こんな悩みに答えます。
この記事を読むと分かる事
- 相続した空き家にとるべき4つの対策方法
- 相続した空き家を絶対に放置してはいけない理由
- 相続した空き家を持っているあなたが今するべき3つの事
相続した空き家はどうするのがベストなのか?
東京に住んでいる中山さん(仮名)は、一昨年母親をなくしました。中山さんは一人っ子で、母親が亡くなる前に住んでいた実家を相続することになりました。
実家は、現在の自宅から車で4時間ほどの場所にあります。なんとなく売るのも忍びなく、人に貸すのも億劫でそのままにしていました。
数ヶ月に一度は現地に行って草取りをしたり、窓を開けて空気の入れ替えをしていますが、人が住まなくなった家は予想以上に老朽化が進んでしまいます。
しかも、先日の台風で、屋根の瓦2枚飛んでしまいました。幸い瓦は敷地内に落ちたので他の家や人に被害を与えることはありませんでしたが、2階に雨漏りが発生してしまいました。
修理しなければ、家がますます傷んでしまいますが、かなりの費用が掛かってしまいそうです。
中山さんは今まで、「なんとなく実家は残しておきたい」「もしかしたら将来は実家に戻るかも」と思っていました。でも、維持管理のために掛かる手間と、実際の出費に負担を感じてきました。
それに、このままでは近所の人にも迷惑をかけてしまうのではないかという事も気になってきています。
中山さんはこの空き家をどうしたら良いのだろうと悩んでいます。
2013年の国土交通省のデータによると、日本全国には820万戸の「空き家」あります。そのうち、賃貸や売買用の空き家、別荘を除いた、318万戸が、いわゆる放置された空き家です。
放置された空き家の大部分は、相続によって取得されたものの、そのまま利用されずに空き家となっている住宅と考えられます。
ちょうど中山さんの実家と同じような家ですね。
今、国は日本中にある放置された空き家をなんとか減らそうと考えており様々な施策を行っています。
具体的な内容は後述しますが、空き家を放置していると、固定資産税が上がるなどのペナルティが課せられることになります。
また、空き家の維持管理にかかる手間や経済的、精神的負担を考えても、そのまま放置しておくことは良い事ではありません。
では、相続した空き家はどうするのが良いのでしょうか。

* 指示
• A. 次の(i)〜(iii)の記述が上の空き家に関する文章の内容と合っているかどうかを判断してください。それぞれ「はい」か「いいえ」で答え、根拠となる本文の語句をそのまま引用してください。
(i) 中山さんの実家は、現在の自宅から車で4時間ほどの場所にある。
(ii) 台風で飛んだ瓦は、近所の家に被害を与えた。
(iii) 2013年の国土交通省のデータでは、いわゆる放置された空き家は318万戸とされている。
• B. 上の空き家に関する文章のうち、「しかも、先日の台風で、屋根の」を含む語句で始まり「わゆる放置された空き家です。」で終わる部分を、一字一句違えずに書き写してください。
• C. 上の相続した空き家に関する文章の続きを、最後の文の後から書き進めてください。

* 提供資料
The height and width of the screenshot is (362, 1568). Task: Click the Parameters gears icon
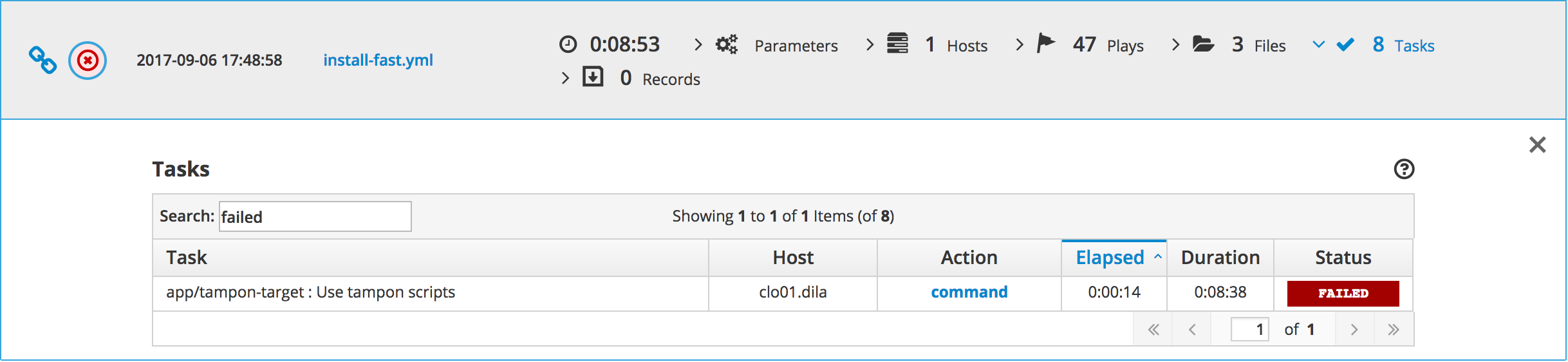pyautogui.click(x=727, y=44)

* 設問別の解答
• A.
(i) はい。「実家は、現在の自宅から車で4時間ほどの場所にあります。」
(ii) いいえ。「幸い瓦は敷地内に落ちたので他の家や人に被害を与えることはありませんでしたが」
(iii) はい。「そのうち、賃貸や売買用の空き家、別荘を除いた、318万戸が、いわゆる放置された空き家です。」

• B.
しかも、先日の台風で、屋根の瓦2枚飛んでしまいました。幸い瓦は敷地内に落ちたので他の家や人に被害を与えることはありませんでしたが、2階に雨漏りが発生してしまいました。
修理しなければ、家がますます傷んでしまいますが、かなりの費用が掛かってしまいそうです。
中山さんは今まで、「なんとなく実家は残しておきたい」「もしかしたら将来は実家に戻るかも」と思っていました。でも、維持管理のために掛かる手間と、実際の出費に負担を感じてきました。
それに、このままでは近所の人にも迷惑をかけてしまうのではないかという事も気になってきています。
中山さんはこの空き家をどうしたら良いのだろうと悩んでいます。
2013年の国土交通省のデータによると、日本全国には820万戸の「空き家」あります。そのうち、賃貸や売買用の空き家、別荘を除いた、318万戸が、いわゆる放置された空き家です。

• C.
相続した空き家にとるべき4つの対策方法とは?
相続した空き家の扱いは、4つの選択肢の中から考える必要があります。
- 賃貸して収益を得る
- 売却する
- 取り壊して更地にする
- 空き家のまま維持管理する
1.相続した空き家を賃貸して収益を得る
空き家を有効活用する一つの方法は、賃貸として貸し出す事です。人が住んでいる場所であれば、必ず賃貸物件の需要はあります。
大きく収益を上げる事が目的でなければ、近隣の相場より少し安く家賃を設定すれば、入居者も決まりやすいでしょう。
きちんとした賃貸契約を交わす
「人に貸したら返ってこなくなるのでは?」とか、「変な賃借人が入ったらどうしよう」と心配される方もおられますが、きちんとした契約書を交わせば大丈夫です。
期間を区切って住んでもらいたい場合は「定期借家契約」を結ぶようにしましょう。定期借家契約は、契約期間が満了すれば契約は更新されず終了する契約です。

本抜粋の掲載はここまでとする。